The question had clearly hit a nerve. Book knew he had to proceed carefully.
“As a Shepherd, I’m naturally concerned for her welfare,” Book told him. “I’ll pray for her safe recovery if she has not been found.”
“Well, sir, can’t say she has,” he said. “Or leastwise, I haven’t heard if she has. I don’t know anything more about that.” He nervously examined his paperwork for a second, then croaked out, “Sorry, sir, I have to close this window. It’s past the end of my shift.”
“Oh, of course. Thank you for your—”
Time, Book had planned to say, but Smotrich yanked down a hunter-green shade, effectively ending their conversation.
Book considered engaging another clerk with the same questions, but they were all occupied with customers and he would have had to start over at the back of the line. The stocky woman was demanding to speak to the quartermaster himself. Someone else was complaining that the utilities weren’t functioning at their docking site. Business as usual — the clamor and struggle of everyday life, which Book had eschewed for the peace of the abbey. Sometimes he wondered why the still, small voice inside him had urged him to emerge from that place of serenity and board a ship of that name.
He turned and left the building. “Peace be with you,” he said to the two guards outside. One of them nodded in acknowledgement; the other scowled.
From the quartermaster’s office, Book plunged headlong into the seamier depths of the city, which bordered the space dock. Threading his way through the crowds in the street, he graciously declined the offers from the sidewalk hawkers of food, drink, jewelry, housewares, mood-altering substances, and temporary companionship.
The exterior of the Sea Wolf Tavern was as he had remembered it. A pseudo-antique mermaid masthead overhung the entrance, arms flung wide as if to take to her ample bosom all those seeking a certain kind of shelter. When he entered the crowded bar, he could barely hear himself think over the din of voices and music. The Sea Wolf fancied itself one of Eavesdown’s classier joints, but there was still plenty of Alliance Day rambunctiousness in evidence, from boozy singalongs to raucous toasts where the clinking together of glasses was more like a contact sport.
He took an empty seat at a table near the bar. A Zulian spider monkey squatted on the bartender’s bare shoulder.
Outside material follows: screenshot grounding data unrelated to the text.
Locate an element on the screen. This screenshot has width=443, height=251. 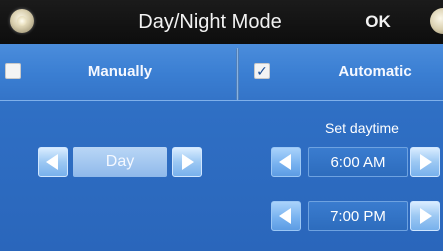
day-night-value: Day is located at coordinates (120, 162).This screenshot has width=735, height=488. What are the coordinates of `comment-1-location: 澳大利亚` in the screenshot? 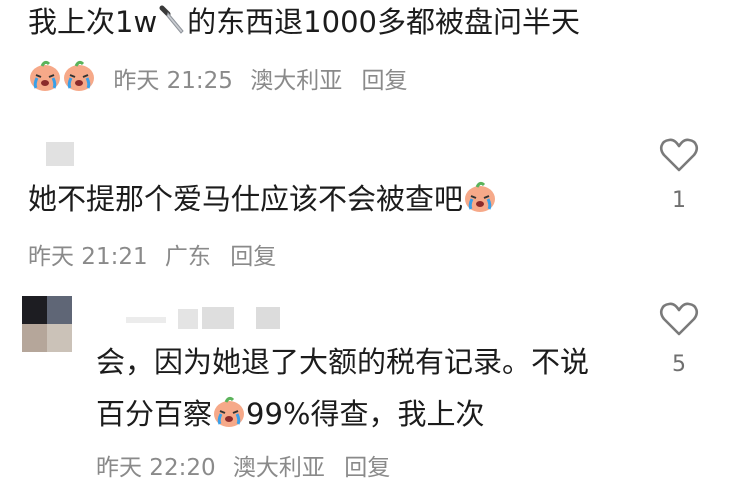 It's located at (296, 81). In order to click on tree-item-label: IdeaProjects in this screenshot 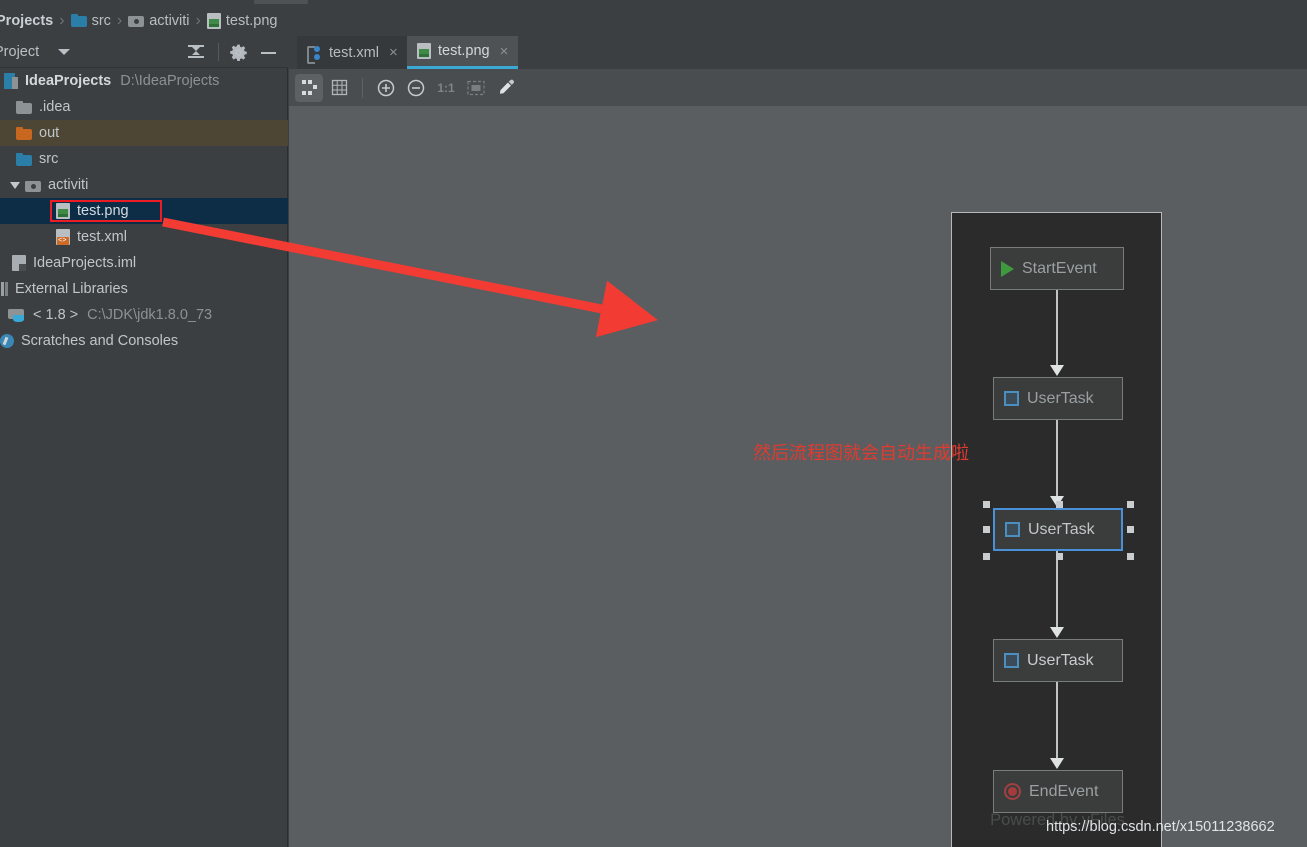, I will do `click(68, 81)`. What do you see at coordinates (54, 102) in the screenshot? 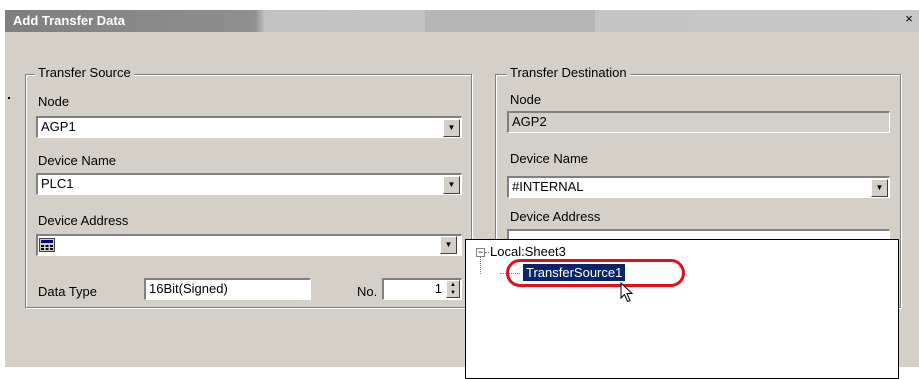
I see `source-node-label: Node` at bounding box center [54, 102].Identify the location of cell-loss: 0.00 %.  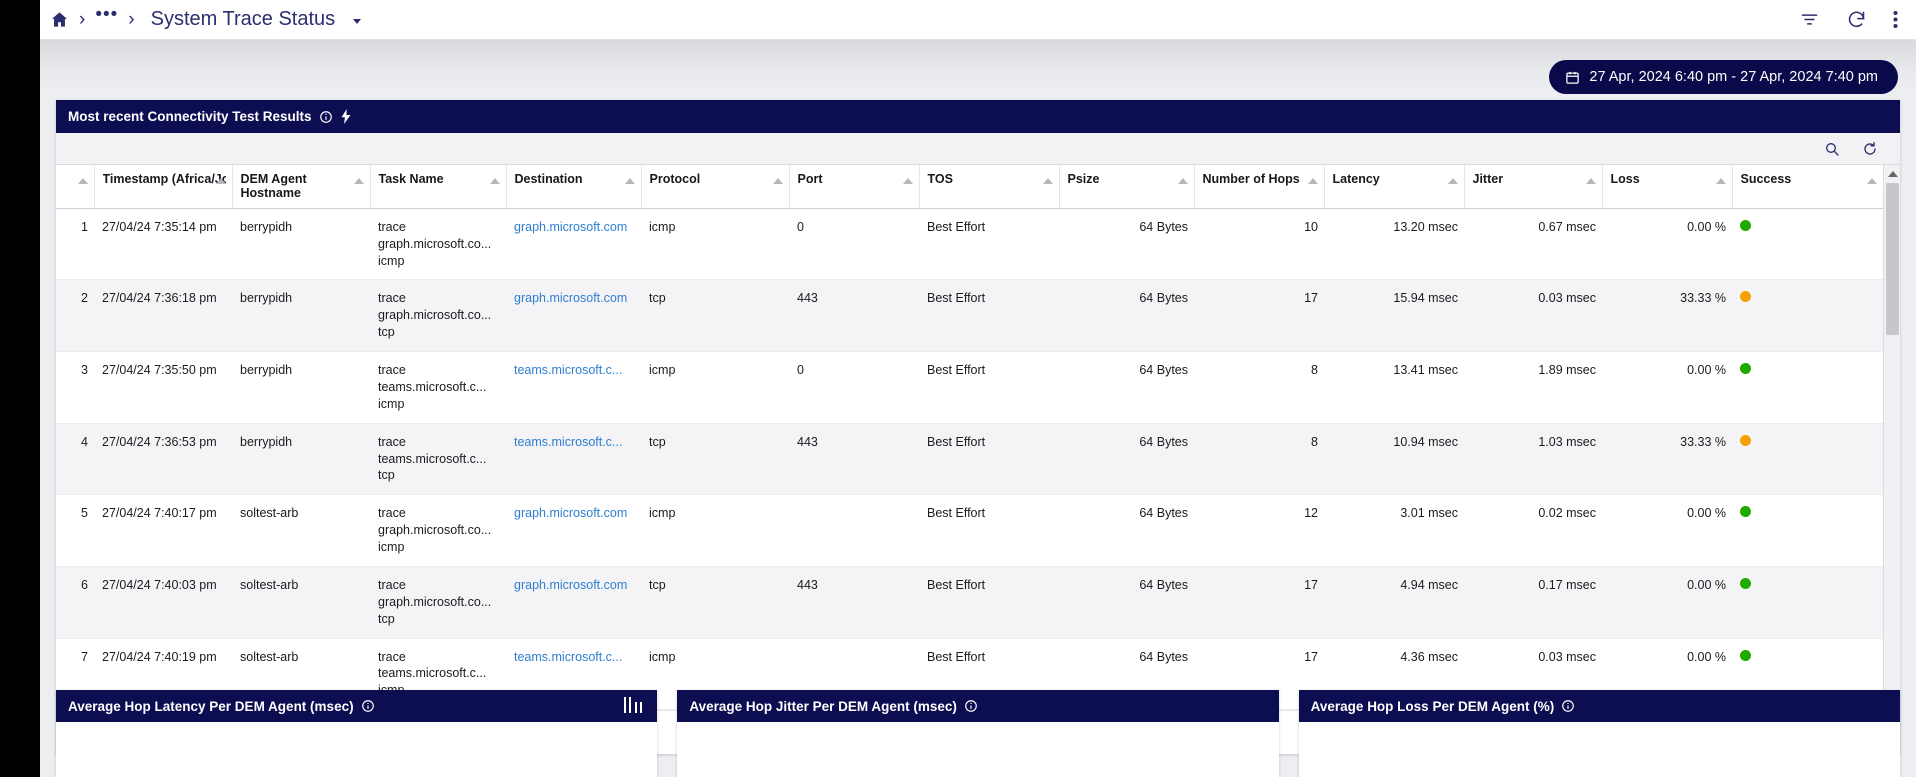
(1667, 244).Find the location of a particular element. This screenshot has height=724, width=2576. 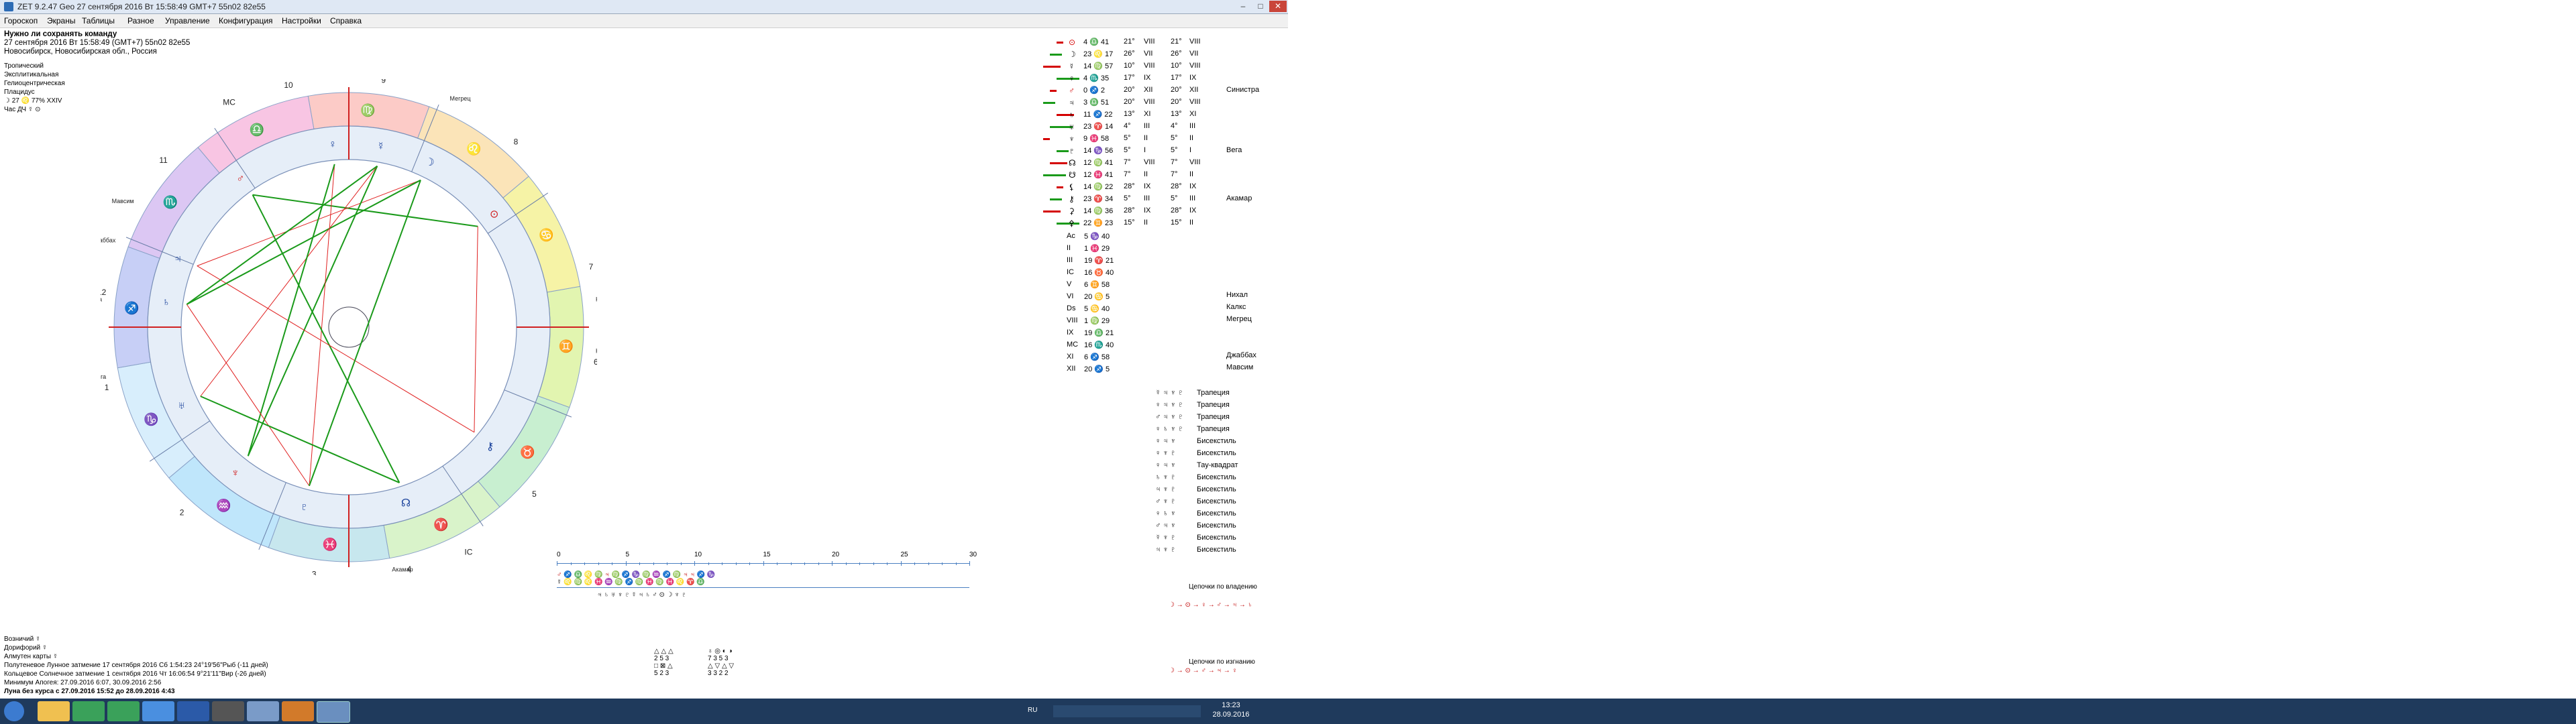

The furry little creature appeared to be drunk, eyes half closed, mouth hanging slack, nearly falling off its perch again and again, catching itself at the last possible instant by coiling its long tail around its master’s neck, then promptly letting go as the bartender swatted at it.
Book’s religious order forbade the drinking of alcohol so he asked a harried server for some water. Unfortunately, it tasted even rustier than what he made do with on Serenity. He had offered to do Kaylee’s share of the dishwashing for a month if she could upgrade the filtration system, but even that had not helped. He thought wistfully of the fresh artesian spring at Southdown Abbey. He was slipping into nostalgia, probably because the abbey lay close by and civilization, such as it was, demanded different things from him than did a life of contemplation.
He sipped gingerly, getting the lay of the tavern as he sat alone at a dirty, rickety table. Orange lamps glared all around, catching dust motes and revealing long strands of cobwebs among the fishing floats and nets that adorned the low ceiling. He scanned around the room, on the off-chance Covington was here. He hadn’t seen Covington’s wave to Serenity but he had seen the screen-cap picture, so he had a fair idea of who he was looking for. No luck.
“Can I get you another drink, preacher?” a passing waitress asked. She was wearing as much makeup as a singer in the Chinese Opera and a highly abbreviated pirate costume including a low-cut, frill-edged blouse. Her figure was the right amount of voluptuous.